Climate Smart Agriculture Sourcebook

The role of gender in Climate-Smart Agriculture

Enabling Frameworks

Transitioning to gender responsive climate-smart agriculture

As has been underscored throughout this module, strengthening climate-resilience in a gender-responsive way require will require an integrated approach. Interventions need to simultaneously address a host of structural issues, including improving access to land tenure and other natural and productive assets and services, and integrating women farmers into agri-food value chains and relevant decision-making processes (FAO, 2016).

This can be achieved by developing and scaling up socially and environmentally sustainable technologies, practices and employment opportunities and other measures that take into account the diversity of agricultural systems and are responsive to socio-economic and gender issues.

The most important recommendations for charting a sustainable pathway to gender-responsive, climate-smart agricultural development are listed below. 

Improve the productivity and reduce the time and work burdens of women small-scale farmers by ensuring equal access to the productive resources and information required to implement climate-smart agriculture.

Building the resilience of women farmers requires improving their access to productive resources, especially land. This can reduce their exposure and sensitivity to shocks and increase their yields.

It is also essential to enhance the capacities of agricultural extension workers to promote new technologies. Greater investments in climate information services are needed to make them accessible, timely and user-friendly for women farmers. Access to information and technology will help women farmers make crop management decisions that can increase their revenues and/or reduce their workload. To ensure the uptake of new technologies, it will be important to promote favourable social attitudes and practices about women’s role in agriculture and the use of new technologies. Rural advisory services will need to become more responsive to gender issues.

Remove financing barriers to allow women farmers to invest in climate-smart agriculture

Even if women farmers had secure land tenure and productive assets, they need access to affordable long-term finance to increase their capacity to invest in climate-smart agriculture. To reduce the key financing barriers women face due to their limited collateral, the lending practices of public and private financial institutions need to become more gender-equitable. This may require regulatory changes and incentives to increase the levels of credit to women farmers. This could include industry-wide voluntary actions, direct lending, and credit enhancement mechanisms.

Promote opportunities for women farmers to participate in, and move upward in the sustainable value chains

In looking at the value chain from a gender perspective, it becomes clear that markets are often structurally set up to exclude marginalized producers. It is important to take a coherent and rigorous approach to understanding market operations and undertaking interventions that ensure markets function more efficiently and sustainably for women and men.

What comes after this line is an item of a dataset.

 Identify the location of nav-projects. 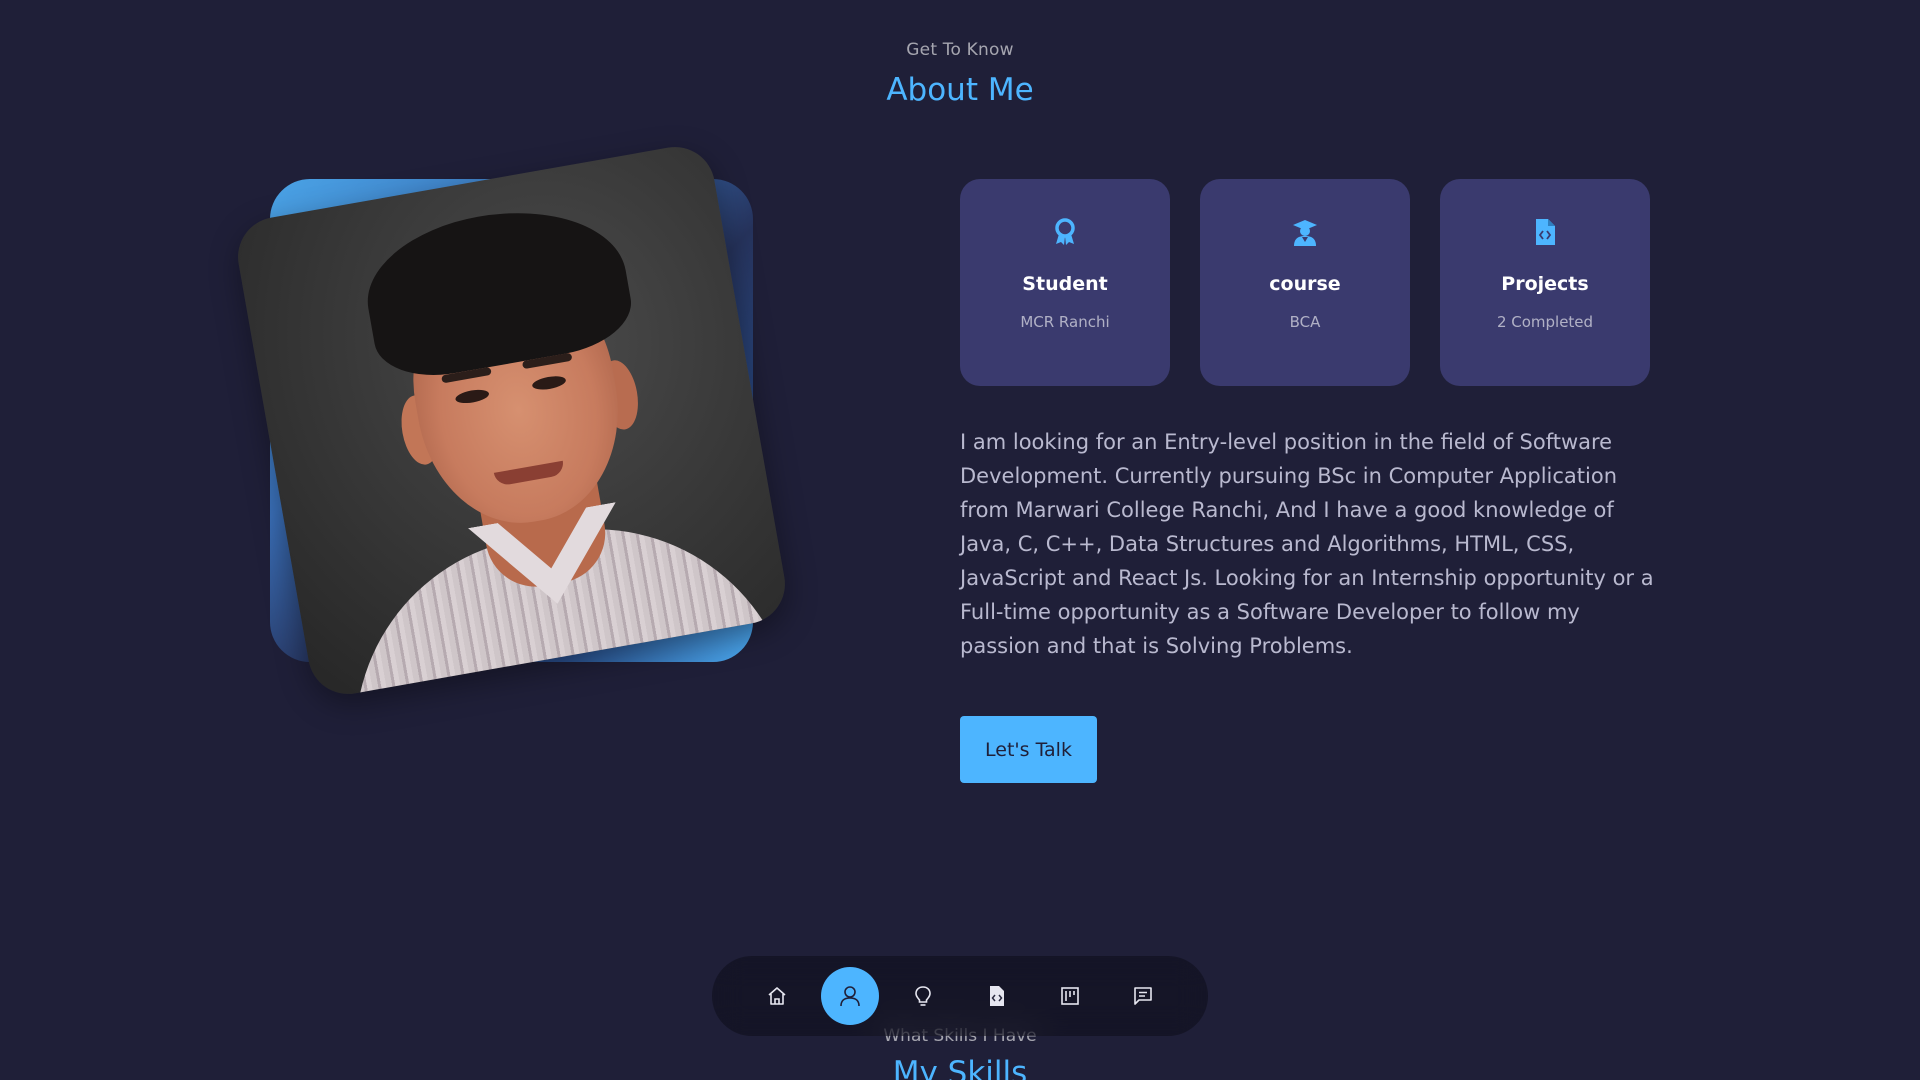
(997, 996).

These types of interventions would support women farmers to form market associations or cooperatives, and strengthen their capacity to participate in the value chain, allowing them to move from production to other activities, such as aggregation, processing and distribution. With this support women can contribute to making the value chain more sustainable. Preferential access through quotas, targets, and tax exemptions for women cooperatives may be needed. More investment will be necessary in local infrastructure (e.g. roads, sustainable transport, post-harvest storage facilities and cooperative processing plants) to improve women’s access to markets and make their work less time-consuming. Creating synergies between targeted and innovative rural employment programmes and green growth strategies has the potential to lift rural women out of poverty and promote the development of sustainable and climate-smart agricultural landscapes.

Ensure small-scale food producers’ and women’s participation in planning, policy, and budget processes

Transparent, consultative processes for developing policies, setting budget priorities, and establishing plans and strategies promotes accountability and helps ensure that climate-smart interventions are appropriately targeted and resources are directed where they are most needed. Participatory processes are key for ensuring the priorities, perspectives and knowledge of small-scale food producers and women are reflected in climate-smart initiatives, and validating the value these stakeholders place on their role and contributions.